Slide 22 of 26
I would like to submit, therefore, that in all of the areas that the Jurisdiction Project is addressing, the single most likely approach toward a solution over the long haul is by means of international agreements. The WTO Financial Services Pact now under consideration points the way home.
The qualification of “in the long haul” is fundamental. The fact is that international agreements develop at a glacial pace almost regardless of subject matter. Further, in this area, the national laws are so complex and divergent, that convergence -- much less harmonization -- will be very difficult to achieve. In addition, the global nature of the Internet causes an expansion of the number of entities that need to come to agreement.
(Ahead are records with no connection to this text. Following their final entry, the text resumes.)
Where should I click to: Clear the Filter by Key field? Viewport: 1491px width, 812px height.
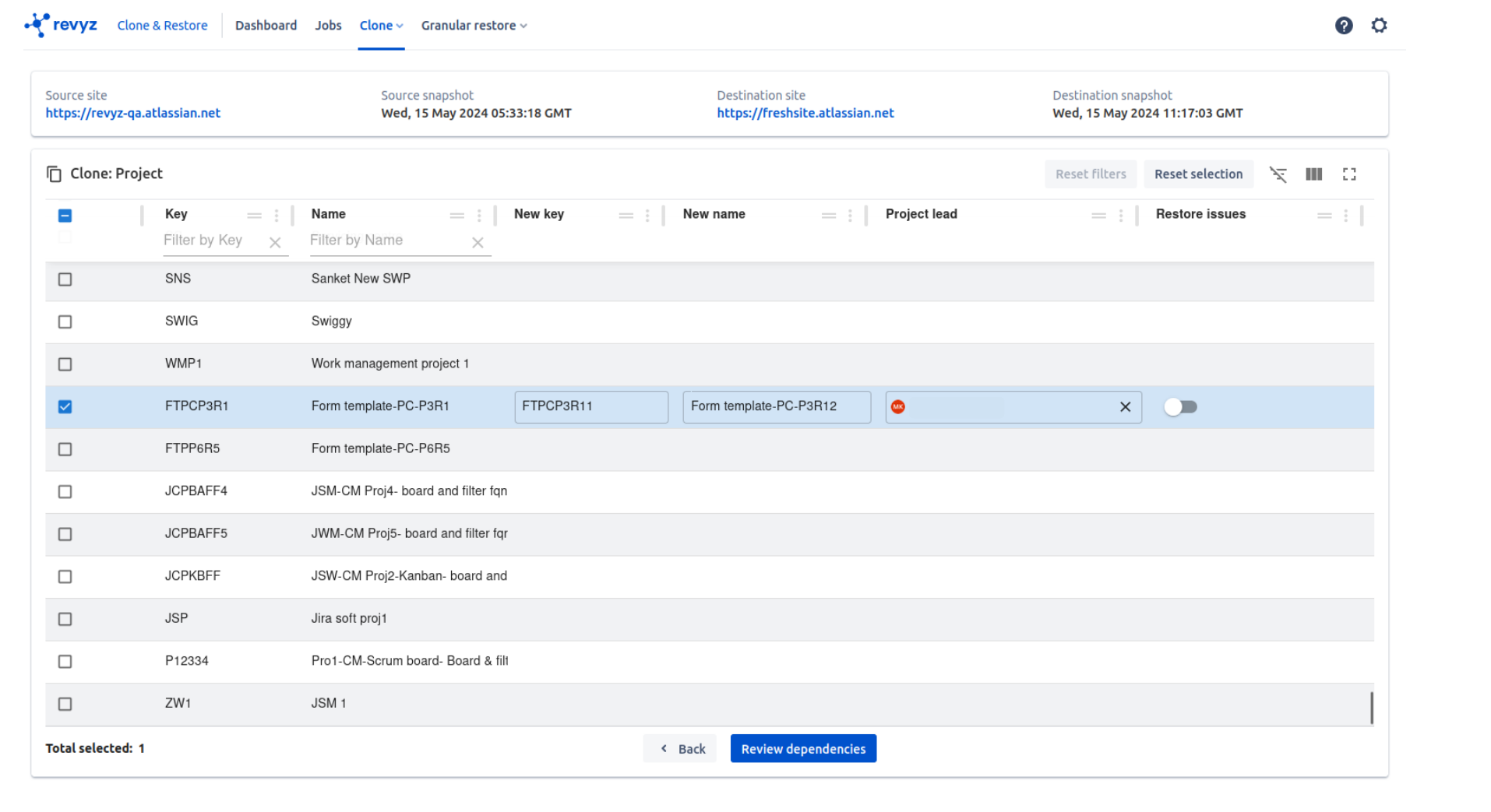click(275, 243)
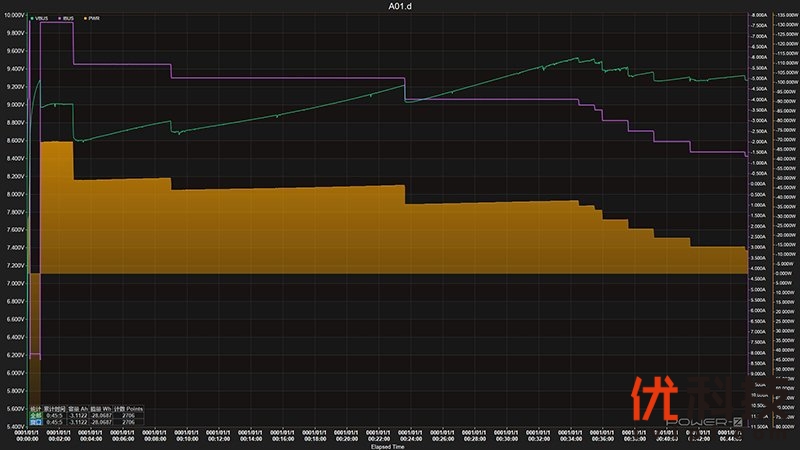Click the purple IBUS legend dot
This screenshot has width=800, height=450.
[59, 19]
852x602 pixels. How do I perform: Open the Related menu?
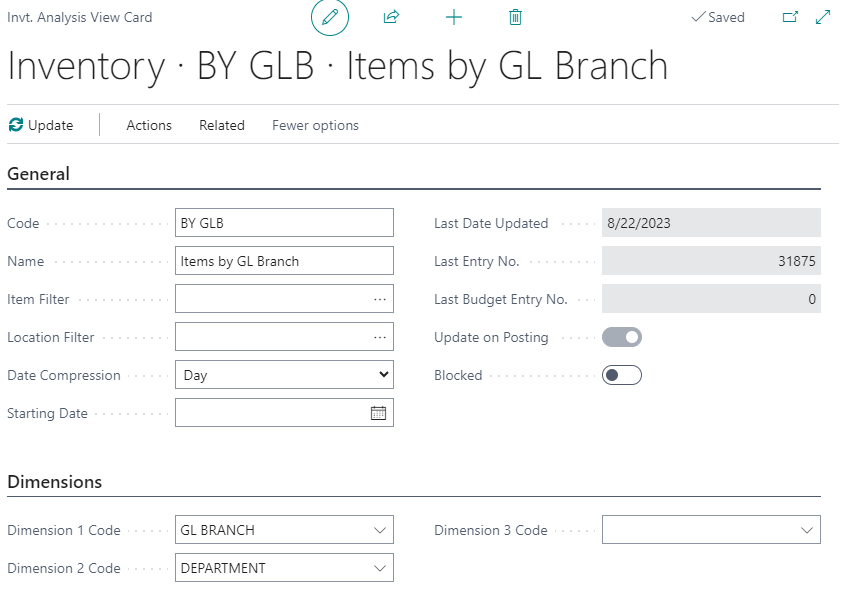222,125
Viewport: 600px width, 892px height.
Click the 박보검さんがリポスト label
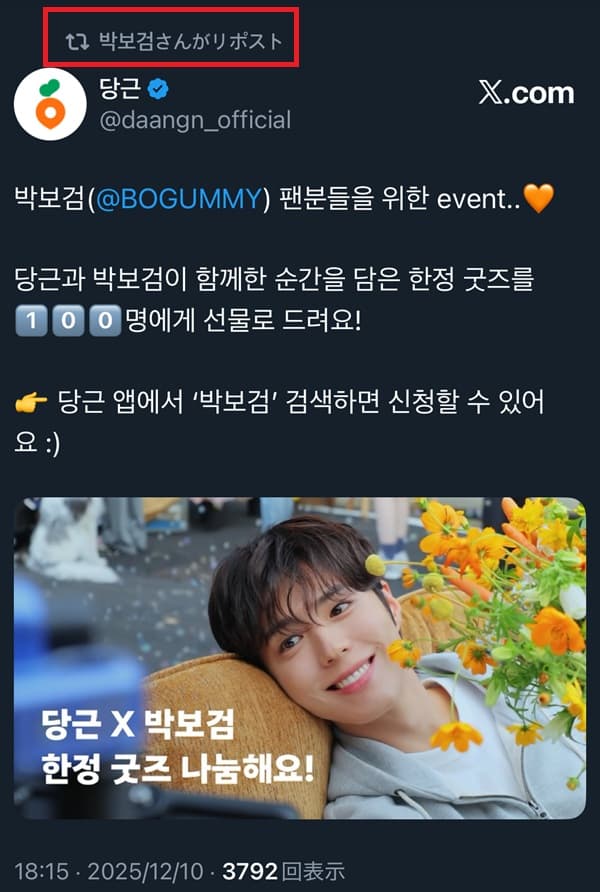(191, 42)
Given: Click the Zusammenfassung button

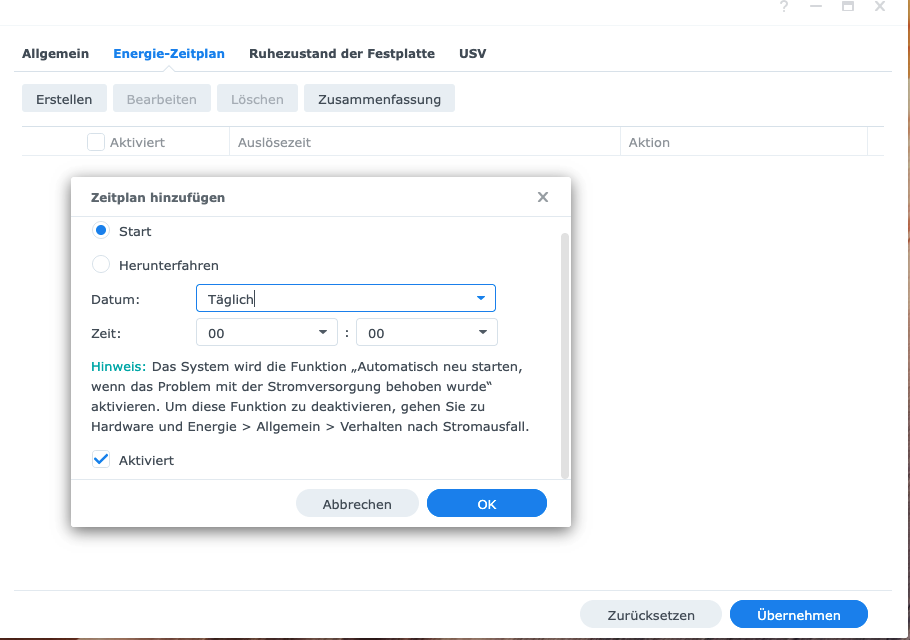Looking at the screenshot, I should click(379, 99).
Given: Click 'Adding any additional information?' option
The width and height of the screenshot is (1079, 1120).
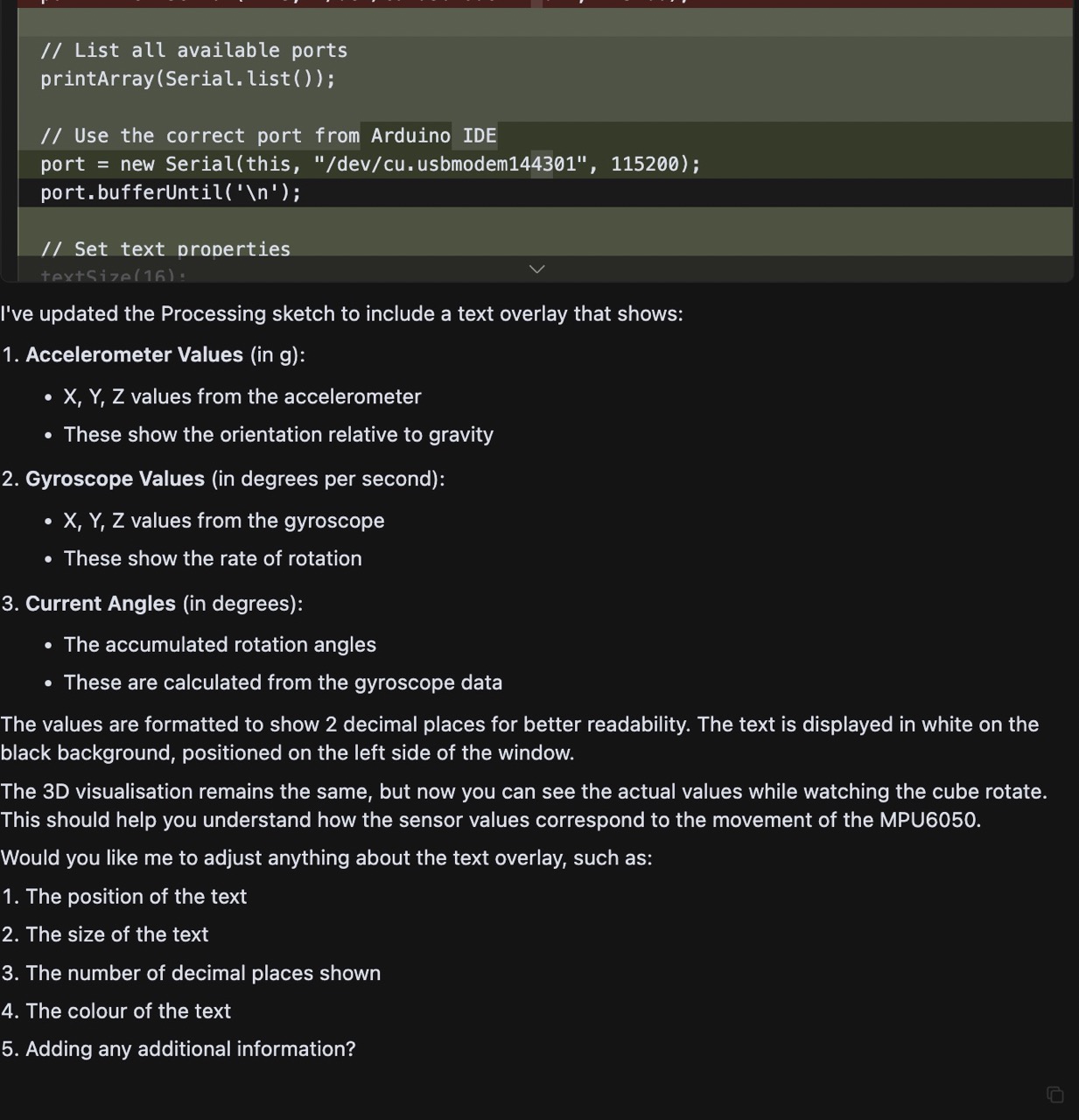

I would also like to submit that those agreements need not be, in each case, governmental. In that regard, the work of the Privacy Working Group of the Jurisdiction Project is instructive. Efforts have been made to work out between the United States and the EU a set of safe harbor agreements. There is a widespread feeling in the privacy community that this process has largely failed and that they are, therefore, moving directly to solving the problems by means of contractual provisions among private parties. In essence, they are adopting methods employed in the wholesale payment systems market. (The EU Directive on Data Protection [Directive 95/46/EC; see http://www.cdt.org/privacy/eudirective/EU_Directive_.html] permits data transfers to third countries that do not ensure an “adequate” level of privacy protection when contractual or other safeguards protect the privacy of the data. 95/46/EC Art. 26(2). The Directive authorizes the European Commission to adopt standard contractual clauses that will be deemed to “offer sufficient safeguards.” 95/46/EC Art. 26(4)).